(YOUR TASK) Reproduce the records exactly, beginning with their first line and ending with the line that contains "학과소식 (519, 50)", and output nothing more.

Dataset excerpts:

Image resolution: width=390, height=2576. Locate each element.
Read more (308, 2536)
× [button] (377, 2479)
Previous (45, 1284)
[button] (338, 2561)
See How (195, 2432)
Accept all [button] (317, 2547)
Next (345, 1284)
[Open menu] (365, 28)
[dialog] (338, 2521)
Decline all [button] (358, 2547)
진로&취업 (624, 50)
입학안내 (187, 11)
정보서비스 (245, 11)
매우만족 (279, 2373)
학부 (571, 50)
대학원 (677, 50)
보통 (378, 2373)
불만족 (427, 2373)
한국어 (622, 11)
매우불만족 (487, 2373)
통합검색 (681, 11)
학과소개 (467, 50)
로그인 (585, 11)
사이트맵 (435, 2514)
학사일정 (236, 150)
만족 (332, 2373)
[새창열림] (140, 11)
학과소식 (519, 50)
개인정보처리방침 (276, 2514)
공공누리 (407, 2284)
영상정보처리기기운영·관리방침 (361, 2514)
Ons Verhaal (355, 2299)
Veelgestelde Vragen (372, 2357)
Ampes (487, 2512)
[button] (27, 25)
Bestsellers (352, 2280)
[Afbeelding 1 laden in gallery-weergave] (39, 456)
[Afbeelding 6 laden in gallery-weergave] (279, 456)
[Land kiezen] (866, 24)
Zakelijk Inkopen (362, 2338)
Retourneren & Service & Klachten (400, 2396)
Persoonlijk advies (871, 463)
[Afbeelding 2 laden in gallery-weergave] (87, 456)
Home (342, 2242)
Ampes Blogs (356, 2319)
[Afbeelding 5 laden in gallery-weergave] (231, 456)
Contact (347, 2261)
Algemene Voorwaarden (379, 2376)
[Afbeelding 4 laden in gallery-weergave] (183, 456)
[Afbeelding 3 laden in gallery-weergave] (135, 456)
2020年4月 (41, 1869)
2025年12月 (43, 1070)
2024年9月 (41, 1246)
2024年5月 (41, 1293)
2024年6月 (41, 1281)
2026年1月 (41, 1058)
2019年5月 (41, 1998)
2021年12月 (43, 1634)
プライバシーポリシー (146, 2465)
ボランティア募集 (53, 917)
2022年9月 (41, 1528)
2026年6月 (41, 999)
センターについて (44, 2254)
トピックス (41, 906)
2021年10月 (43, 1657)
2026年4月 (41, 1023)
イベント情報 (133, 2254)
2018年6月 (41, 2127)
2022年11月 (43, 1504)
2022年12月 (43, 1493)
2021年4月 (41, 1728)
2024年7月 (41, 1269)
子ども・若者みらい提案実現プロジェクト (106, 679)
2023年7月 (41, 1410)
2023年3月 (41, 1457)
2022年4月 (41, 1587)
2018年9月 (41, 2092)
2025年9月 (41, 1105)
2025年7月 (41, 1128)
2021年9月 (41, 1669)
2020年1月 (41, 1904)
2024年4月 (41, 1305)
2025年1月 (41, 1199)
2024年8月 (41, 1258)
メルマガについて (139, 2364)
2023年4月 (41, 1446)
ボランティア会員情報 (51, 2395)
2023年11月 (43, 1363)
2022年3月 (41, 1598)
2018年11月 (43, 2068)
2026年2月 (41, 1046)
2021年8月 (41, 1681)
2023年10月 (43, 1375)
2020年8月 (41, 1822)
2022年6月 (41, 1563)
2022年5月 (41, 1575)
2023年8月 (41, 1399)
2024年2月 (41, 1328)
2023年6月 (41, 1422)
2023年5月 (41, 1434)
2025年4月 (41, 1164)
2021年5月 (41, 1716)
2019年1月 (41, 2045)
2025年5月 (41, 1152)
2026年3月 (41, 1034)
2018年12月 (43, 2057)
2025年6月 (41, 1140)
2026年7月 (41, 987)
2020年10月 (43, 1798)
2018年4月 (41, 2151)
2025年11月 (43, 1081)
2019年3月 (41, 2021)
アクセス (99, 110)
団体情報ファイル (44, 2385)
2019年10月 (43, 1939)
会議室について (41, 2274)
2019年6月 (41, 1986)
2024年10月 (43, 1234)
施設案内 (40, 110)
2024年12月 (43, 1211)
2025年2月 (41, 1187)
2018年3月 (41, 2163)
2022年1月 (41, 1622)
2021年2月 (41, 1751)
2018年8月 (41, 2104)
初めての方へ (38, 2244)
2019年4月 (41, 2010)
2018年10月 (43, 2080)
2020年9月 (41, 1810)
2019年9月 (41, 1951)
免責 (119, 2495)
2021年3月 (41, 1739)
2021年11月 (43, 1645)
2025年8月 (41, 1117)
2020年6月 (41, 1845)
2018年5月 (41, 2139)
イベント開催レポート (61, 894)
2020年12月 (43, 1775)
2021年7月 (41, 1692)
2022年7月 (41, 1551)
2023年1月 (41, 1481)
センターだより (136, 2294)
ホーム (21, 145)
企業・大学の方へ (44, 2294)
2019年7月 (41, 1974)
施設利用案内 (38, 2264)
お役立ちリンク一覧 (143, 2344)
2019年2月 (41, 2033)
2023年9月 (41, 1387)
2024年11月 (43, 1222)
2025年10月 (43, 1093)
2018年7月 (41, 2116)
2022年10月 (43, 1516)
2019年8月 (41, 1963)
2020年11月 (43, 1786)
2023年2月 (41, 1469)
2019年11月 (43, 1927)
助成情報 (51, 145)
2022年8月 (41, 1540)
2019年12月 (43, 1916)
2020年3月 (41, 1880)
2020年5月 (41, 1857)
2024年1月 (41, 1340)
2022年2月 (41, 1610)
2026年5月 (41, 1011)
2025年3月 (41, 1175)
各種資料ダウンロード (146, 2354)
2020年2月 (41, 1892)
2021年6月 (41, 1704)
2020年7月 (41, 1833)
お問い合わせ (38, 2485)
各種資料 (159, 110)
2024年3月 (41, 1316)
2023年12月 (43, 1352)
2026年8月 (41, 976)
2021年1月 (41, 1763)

(RESPONSE FOR THIS EXERCISE)
Image resolution: width=390, height=2576. Locate each element.
Read more (308, 2536)
× [button] (377, 2479)
Previous (45, 1284)
[button] (338, 2561)
See How (195, 2432)
Accept all [button] (317, 2547)
Next (345, 1284)
[Open menu] (365, 28)
[dialog] (338, 2521)
Decline all [button] (358, 2547)
진로&취업 (624, 50)
입학안내 (187, 11)
정보서비스 (245, 11)
매우만족 (279, 2373)
학부 (571, 50)
대학원 (677, 50)
보통 (378, 2373)
불만족 (427, 2373)
한국어 (622, 11)
매우불만족 (487, 2373)
통합검색 (681, 11)
학과소개 (467, 50)
로그인 (585, 11)
사이트맵 (435, 2514)
학사일정 (236, 150)
만족 (332, 2373)
[새창열림] (140, 11)
학과소식 (519, 50)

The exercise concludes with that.